Será adotado como caso paradigma para reescrita a decisão de prisão preventiva de Rosângela Sibele de Almeida Melo pela conduta de furto de alimentos. Rosângela é uma mulher de 41 anos, desempregada, mãe de cinco filhos (com idades de 2, 3, 6, 8 e 16 anos) e em situação de rua. Sua prisão em flagrante ocorreu no dia 29 de setembro de 2021, por furto a um mercado na região da Vila Mariana, em São Paulo. Os objetos subtraídos que constam no Boletim de Ocorrência foram dois refrigerantes “Coca-Cola” de 600ml cada, um suco em pó “Tang”, e duas embalagens de macarrão instantâneo, avaliados em R$21,69. Em depoimento informal prestado a policiais militares, Rosângela disse que furtou os produtos porque “estava com fome”. 

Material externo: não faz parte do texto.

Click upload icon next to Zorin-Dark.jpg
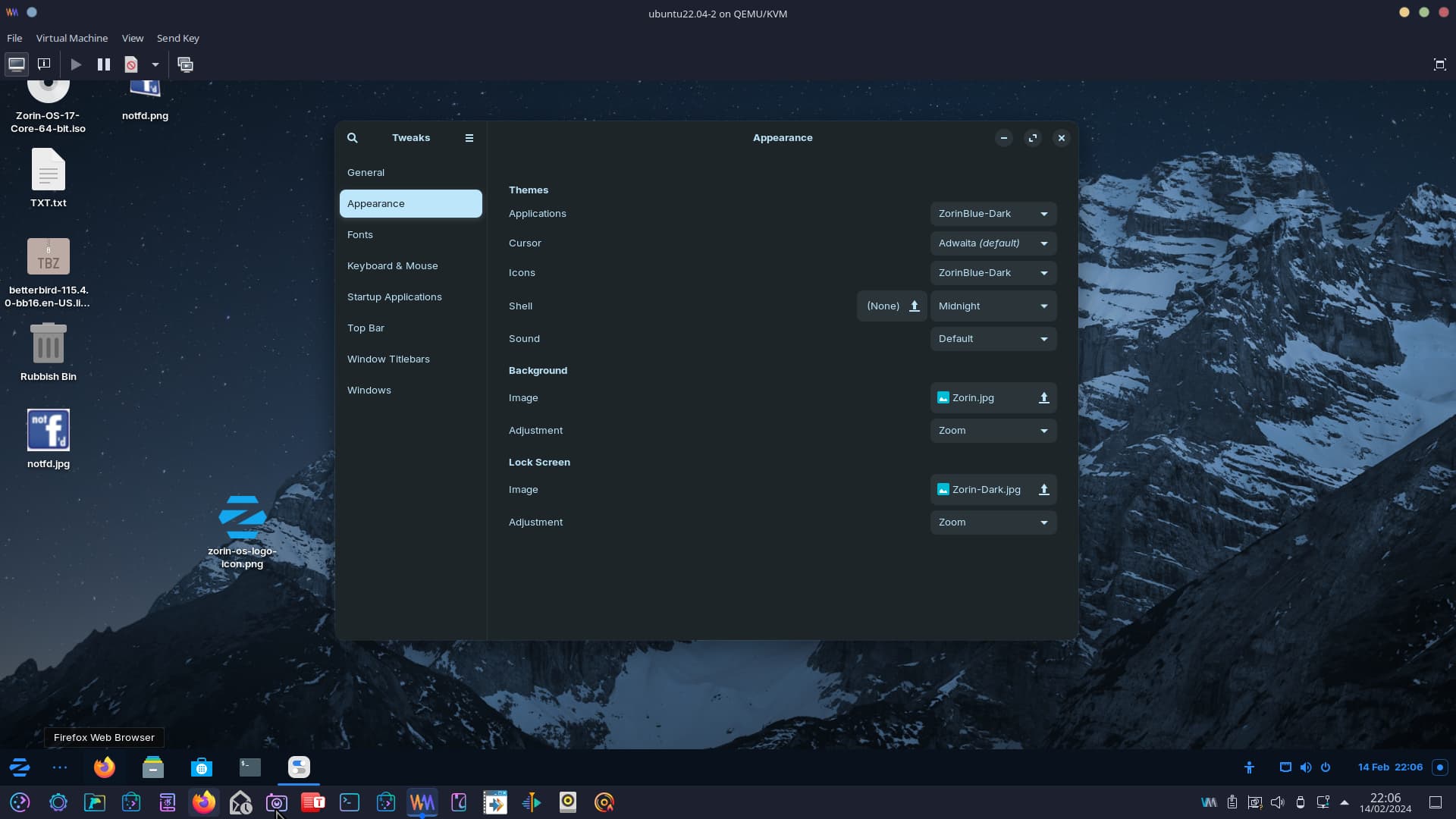This screenshot has width=1456, height=819. pyautogui.click(x=1043, y=490)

Durante os trâmites iniciais de investigação, a delegada e a promotora de justiça que atuaram no caso manifestaram-se favoravelmente à conversão da prisão em flagrante em preventiva. O pedido foi acolhido por uma juíza que, ao fundamentar sua decisão, ressaltou elementos como a reincidência de Rosângela (presa anteriormente por dois furtos semelhantes) e a falta de residência fixa e trabalho remunerado, os quais supostamente indicavam que ela fazia da prática de crimes um “meio de sustento”, o que acentuava a sua periculosidade. 

Ao mesmo tempo, o fato de Rosângela ser mãe de crianças menores de 12 anos – embora citado nos autos -, foi desconsiderado no momento da tomada da decisão judicial. Por fundamentos semelhantes aos que ensejaram a decretação de prisão preventiva, a denúncia oferecida pelo Ministério Público contra Rosângela foi recebida, dando-se início a um processo criminal.

O caso, entretanto, tomou proporções que extrapolaram o judiciário e o meio jurídico, em especial pela grande cobertura midiática realizada por veículos alternativos de imprensa. Tido como exemplo notório de atipicidade material (por aplicação do princípio da insignificância), diversas críticas foram direcionadas ao Sistema de Justiça por sua atuação seletiva. No contexto de pandemia de COVID-19, com estatísticas crescentes de fome e desemprego, a prisão de Rosangela dava rosto ao cenário de criminalização da pobreza vigente no país.

Após a repercussão midiática, em 13 de outubro de 2021, Rosângela teve sua liberdade concedida pelo Superior Tribunal de Justiça, em julgamento de Habeas Corpus que trancou a ação penal, pela aplicação do princípio da insignificância, dado o valor ínfimo dos objetos subtraídos. 

Ao reescrever o caso, buscamos compreender quais resultados poderiam ter sido obtidos, tivesse ele sido conduzido a partir de uma perspectiva feminista, de modo a localizar as possibilidades de mudança estrutural através da aplicação do Direito, para além de conquistas jurídicas individuais. Entende-se, portanto, o Direito como uma ferramenta de mudança limitada, mas com possíveis efeitos imediatos que devem ser aproveitados para garantir um processo judicial mais justo para as mulheres.